On Thursday, I watched as Miss Mona rolled out the coveted prize cart. I heard the pitter patter of students skipping in the hallway and saw heads peeking into the hallway to see if it was their turn to make a purchase at the cart. The prize cart. It's the reward at the end of a long week of working hard to complete homework and tutorials and reading and extra work. I watched as each student approached and grew wide eyed as they surveyed the loot. They held their fake dollars preciously as they contemplated carefully the sea of choices. Would it be Pokémon cards? Bouncy balls? invisible ink pens? Or the grand prizes of extravagant Lego sets, Squishmallows, blue tooth headphones?
I watched as Miss Mona coached, advised and also allowed them to make their own choices. I witnessed real life skills being taught and learned right before my eyes: saving today for something you really wanted in the future, counting and assessing value and percentages of what to spend and what to save, assessing the value of items that would last or be eaten and gone, the gratification of working hard for something and being rewarded and many more important life lessons.

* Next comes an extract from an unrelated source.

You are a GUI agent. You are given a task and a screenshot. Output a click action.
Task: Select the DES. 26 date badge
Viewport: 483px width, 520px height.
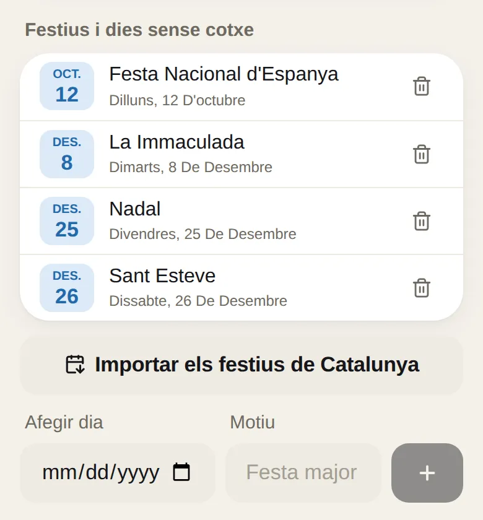coord(67,288)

Our academic program staff and classroom leaders have created a system that truly is teaching our students, discipling them in the most important lessons of life and equipping them with essential life skills: delayed gratification, integrity, work ethic, patience, perseverance, discernment, cost analysis, opportunity costs and much more.
I watched as the final student came. A second grade student, super cute, excited to spend her hard earned dollars. She looked at everything she could in the 60 seconds Miss Mona allows. And then she decided, "I'll take two Pokémon cards." She carefully picked a Cresselia and a Dialga. The money changed hands. Her smile followed as she clutched the treasure.
I leaned over and commented, "Oh wow, you got two legendaries. Good job.”
Miss Mona quickly realized that she had accidentally placed legendaries in the bag of basic pokemon.
"Umm.. oops" Miss Mona chuckled. "I guess you can keep the legendaries because I already sold them to you."
The student’s wide eyes turned and met mine, "They're for my brother."
I whispered, "God honored your decision to buy something for your brother. You could have chosen something for yourself, but because you sacrificed, God gave you something special, a gift you didn't purchase or deserve.”
Her smiled widened and she skipped away.
Truly, these leaders are not just loving students, not just affirming their value and worth, not just tutoring, not just helping, not just teaching life skills. They are changing lives. And they are creating opportunities for Christ’s love and truth to enter.